Once a large source of direct investment demand for municipal debt securities, retail investors are shifting their habits as more turn to the easy-to-use exchange traded fund vehicle to tap into the $4 trillion market.
According to Federal Reserve data, the value of bonds directly owned by households declined by $18 billion over the fourth quarter of 2021 to the lowest level since 2008, Bloomberg reports.
This does not mean that retail investors are ditching bond exposure. Instead, more buyers are picking up mutual funds and ETFs, which have roughly doubled their muni holdings over the past decade – the increased muni bond holdings reflect the increased money inflows that have funneled into these funds.
“When individual investors were the drivers of the market, every investor is different, and you had this incredible diversity for buyers and sellers,” Patrick Luby, municipal strategist at CreditSights, told Bloomberg. “Munis will maintain their appeal to individual investors, but I think the way they access munis will continue to shift.”
Luby argued that as interest rates declined over the last three decades, holding individual debt securities’ risk and reward tradeoff changed. The risk of losing their principal was no longer cushioned by the high yields. Furthermore, it also becomes harder for financial advisers to profit from educating investors about individual deals.
“Mutual funds are becoming larger, over the last decade, their holdings pretty much doubled,” Mikhail Foux, head of municipal strategy at Barclays Plc, told Bloomberg. “Right now, they’re the most important institutional player in the municipal space.”

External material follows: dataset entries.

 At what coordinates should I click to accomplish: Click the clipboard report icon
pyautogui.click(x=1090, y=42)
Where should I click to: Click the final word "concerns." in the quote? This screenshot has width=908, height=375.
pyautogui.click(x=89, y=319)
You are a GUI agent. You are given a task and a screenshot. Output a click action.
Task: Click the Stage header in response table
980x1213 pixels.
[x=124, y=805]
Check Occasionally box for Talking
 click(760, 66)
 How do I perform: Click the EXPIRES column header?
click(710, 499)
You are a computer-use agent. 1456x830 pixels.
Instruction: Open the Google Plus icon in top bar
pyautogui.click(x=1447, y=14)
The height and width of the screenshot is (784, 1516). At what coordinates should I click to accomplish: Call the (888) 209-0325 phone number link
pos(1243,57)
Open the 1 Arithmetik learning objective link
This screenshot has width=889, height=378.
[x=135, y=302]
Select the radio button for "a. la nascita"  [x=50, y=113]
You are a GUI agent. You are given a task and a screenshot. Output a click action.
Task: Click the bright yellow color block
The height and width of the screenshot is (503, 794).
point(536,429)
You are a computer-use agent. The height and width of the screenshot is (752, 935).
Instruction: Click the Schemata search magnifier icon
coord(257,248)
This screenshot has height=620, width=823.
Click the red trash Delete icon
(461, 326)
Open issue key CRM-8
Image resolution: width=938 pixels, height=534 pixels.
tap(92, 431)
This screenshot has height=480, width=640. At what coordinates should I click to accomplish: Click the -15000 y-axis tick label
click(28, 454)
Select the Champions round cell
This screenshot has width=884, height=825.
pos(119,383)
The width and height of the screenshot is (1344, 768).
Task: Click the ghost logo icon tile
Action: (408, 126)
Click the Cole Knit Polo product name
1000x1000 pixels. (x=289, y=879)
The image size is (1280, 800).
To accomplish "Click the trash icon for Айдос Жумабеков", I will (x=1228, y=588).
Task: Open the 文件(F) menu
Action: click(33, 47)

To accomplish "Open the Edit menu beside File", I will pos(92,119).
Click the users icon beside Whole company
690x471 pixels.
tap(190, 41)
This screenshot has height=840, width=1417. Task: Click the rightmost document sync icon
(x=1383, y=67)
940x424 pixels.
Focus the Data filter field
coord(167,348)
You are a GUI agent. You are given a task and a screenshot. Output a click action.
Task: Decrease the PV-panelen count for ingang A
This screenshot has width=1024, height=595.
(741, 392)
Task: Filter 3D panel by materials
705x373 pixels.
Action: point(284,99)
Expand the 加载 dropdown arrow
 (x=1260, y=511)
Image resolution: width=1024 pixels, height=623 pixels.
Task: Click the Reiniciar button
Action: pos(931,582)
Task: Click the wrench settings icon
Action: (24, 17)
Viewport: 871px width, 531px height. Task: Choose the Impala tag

Looking ahead, Foux projected that the shift out of retail muni holdings would continue and believed there is a similar trajectory in the corporate market.
“There has been a lot of M&A activity in the mutual fund business and acquisitions of the separately managed account shops,” Sweta Singh, portfolio manager at City Different Holdings LP, told Bloomberg. “Our market is getting more concentrated with bigger players because there is bottom-line pressure on margins.”